<<<<

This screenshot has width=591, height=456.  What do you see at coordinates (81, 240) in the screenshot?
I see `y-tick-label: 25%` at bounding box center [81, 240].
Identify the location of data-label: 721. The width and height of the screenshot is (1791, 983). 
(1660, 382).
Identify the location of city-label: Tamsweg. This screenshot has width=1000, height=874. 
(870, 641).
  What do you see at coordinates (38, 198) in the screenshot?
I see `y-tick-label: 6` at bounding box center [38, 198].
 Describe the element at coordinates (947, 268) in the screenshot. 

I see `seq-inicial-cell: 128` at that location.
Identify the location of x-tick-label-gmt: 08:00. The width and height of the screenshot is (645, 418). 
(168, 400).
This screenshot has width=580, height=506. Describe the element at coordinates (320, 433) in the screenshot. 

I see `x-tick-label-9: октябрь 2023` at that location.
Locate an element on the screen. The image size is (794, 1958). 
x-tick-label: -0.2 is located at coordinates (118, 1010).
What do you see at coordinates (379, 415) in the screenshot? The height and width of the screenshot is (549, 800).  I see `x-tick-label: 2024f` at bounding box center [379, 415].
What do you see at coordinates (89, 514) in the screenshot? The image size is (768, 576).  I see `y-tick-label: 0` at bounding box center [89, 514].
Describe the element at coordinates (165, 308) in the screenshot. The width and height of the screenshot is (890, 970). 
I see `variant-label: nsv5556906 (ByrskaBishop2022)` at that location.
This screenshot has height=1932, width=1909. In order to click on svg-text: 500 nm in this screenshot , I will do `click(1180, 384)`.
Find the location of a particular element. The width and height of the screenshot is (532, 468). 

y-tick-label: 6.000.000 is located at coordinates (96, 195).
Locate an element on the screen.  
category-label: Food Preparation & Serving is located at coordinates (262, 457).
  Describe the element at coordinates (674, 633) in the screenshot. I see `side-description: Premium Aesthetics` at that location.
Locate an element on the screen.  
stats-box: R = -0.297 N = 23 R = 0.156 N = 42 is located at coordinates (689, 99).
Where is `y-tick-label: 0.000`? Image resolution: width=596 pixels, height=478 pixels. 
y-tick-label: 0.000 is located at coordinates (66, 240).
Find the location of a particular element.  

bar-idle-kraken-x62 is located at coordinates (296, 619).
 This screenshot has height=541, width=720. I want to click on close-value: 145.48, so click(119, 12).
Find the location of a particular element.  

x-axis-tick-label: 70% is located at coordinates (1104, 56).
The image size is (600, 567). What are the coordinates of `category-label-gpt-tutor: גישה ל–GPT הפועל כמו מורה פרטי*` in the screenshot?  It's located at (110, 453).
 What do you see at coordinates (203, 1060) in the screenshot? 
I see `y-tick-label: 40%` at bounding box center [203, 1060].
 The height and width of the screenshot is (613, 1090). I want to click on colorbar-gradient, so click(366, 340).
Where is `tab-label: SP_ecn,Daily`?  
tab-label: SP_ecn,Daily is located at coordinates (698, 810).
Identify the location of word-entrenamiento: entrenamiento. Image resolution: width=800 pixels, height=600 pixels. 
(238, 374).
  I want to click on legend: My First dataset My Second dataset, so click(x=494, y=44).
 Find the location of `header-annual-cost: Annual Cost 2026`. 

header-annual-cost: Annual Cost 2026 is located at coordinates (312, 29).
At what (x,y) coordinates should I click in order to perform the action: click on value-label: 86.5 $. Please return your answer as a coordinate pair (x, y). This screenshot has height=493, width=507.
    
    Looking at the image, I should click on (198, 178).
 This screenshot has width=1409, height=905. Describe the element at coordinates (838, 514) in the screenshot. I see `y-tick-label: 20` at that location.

>>>>

Aim of the task
Turn the records above into a Markdown table with the columns No. and Line. Give each non-blank line its own row, numbered in order from 1.

Worked solution
| No. | Line |
|---|---|
| 1 | This screenshot has width=591, height=456.  What do you see at coordinates (81, 240) in the screenshot? |
| 2 | I see `y-tick-label: 25%` at bounding box center [81, 240]. |
| 3 | Identify the location of data-label: 721. The width and height of the screenshot is (1791, 983).  |
| 4 | (1660, 382). |
| 5 | Identify the location of city-label: Tamsweg. This screenshot has width=1000, height=874.  |
| 6 | (870, 641). |
| 7 |   What do you see at coordinates (38, 198) in the screenshot? |
| 8 | I see `y-tick-label: 6` at bounding box center [38, 198]. |
| 9 |  Describe the element at coordinates (947, 268) in the screenshot.  |
| 10 | I see `seq-inicial-cell: 128` at that location. |
| 11 | Identify the location of x-tick-label-gmt: 08:00. The width and height of the screenshot is (645, 418).  |
| 12 | (168, 400). |
| 13 | This screenshot has width=580, height=506. Describe the element at coordinates (320, 433) in the screenshot.  |
| 14 | I see `x-tick-label-9: октябрь 2023` at that location. |
| 15 | Locate an element on the screen. The image size is (794, 1958).  |
| 16 | x-tick-label: -0.2 is located at coordinates (118, 1010). |
| 17 | What do you see at coordinates (379, 415) in the screenshot? The height and width of the screenshot is (549, 800).  I see `x-tick-label: 2024f` at bounding box center [379, 415]. |
| 18 | What do you see at coordinates (89, 514) in the screenshot? The image size is (768, 576).  I see `y-tick-label: 0` at bounding box center [89, 514]. |
| 19 | Describe the element at coordinates (165, 308) in the screenshot. The width and height of the screenshot is (890, 970).  |
| 20 | I see `variant-label: nsv5556906 (ByrskaBishop2022)` at that location. |
| 21 | This screenshot has height=1932, width=1909. In order to click on svg-text: 500 nm in this screenshot , I will do `click(1180, 384)`. |
| 22 | Find the location of a particular element. The width and height of the screenshot is (532, 468).  |
| 23 | y-tick-label: 6.000.000 is located at coordinates (96, 195). |
| 24 | Locate an element on the screen.   |
| 25 | category-label: Food Preparation & Serving is located at coordinates (262, 457). |
| 26 |   Describe the element at coordinates (674, 633) in the screenshot. I see `side-description: Premium Aesthetics` at that location. |
| 27 | Locate an element on the screen.   |
| 28 | stats-box: R = -0.297 N = 23 R = 0.156 N = 42 is located at coordinates (689, 99). |
| 29 | Where is `y-tick-label: 0.000`? Image resolution: width=596 pixels, height=478 pixels.  |
| 30 | y-tick-label: 0.000 is located at coordinates (66, 240). |
| 31 | Find the location of a particular element.   |
| 32 | bar-idle-kraken-x62 is located at coordinates (296, 619). |
| 33 |  This screenshot has height=541, width=720. I want to click on close-value: 145.48, so click(119, 12). |
| 34 | Find the location of a particular element.   |
| 35 | x-axis-tick-label: 70% is located at coordinates (1104, 56). |
| 36 | The image size is (600, 567). What are the coordinates of `category-label-gpt-tutor: גישה ל–GPT הפועל כמו מורה פרטי*` in the screenshot?  It's located at (110, 453). |
| 37 |  What do you see at coordinates (203, 1060) in the screenshot?  |
| 38 | I see `y-tick-label: 40%` at bounding box center [203, 1060]. |
| 39 |  The height and width of the screenshot is (613, 1090). I want to click on colorbar-gradient, so click(366, 340). |
| 40 | Where is `tab-label: SP_ecn,Daily`?   |
| 41 | tab-label: SP_ecn,Daily is located at coordinates (698, 810). |
| 42 | Identify the location of word-entrenamiento: entrenamiento. Image resolution: width=800 pixels, height=600 pixels.  |
| 43 | (238, 374). |
| 44 |   I want to click on legend: My First dataset My Second dataset, so click(x=494, y=44). |
| 45 |  Find the location of `header-annual-cost: Annual Cost 2026`.  |
| 46 | header-annual-cost: Annual Cost 2026 is located at coordinates (312, 29). |
| 47 | At what (x,y) coordinates should I click in order to perform the action: click on value-label: 86.5 $. Please return your answer as a coordinate pair (x, y). This screenshot has height=493, width=507. |
| 48 |     Looking at the image, I should click on (198, 178). |
| 49 |  This screenshot has width=1409, height=905. Describe the element at coordinates (838, 514) in the screenshot. I see `y-tick-label: 20` at that location. |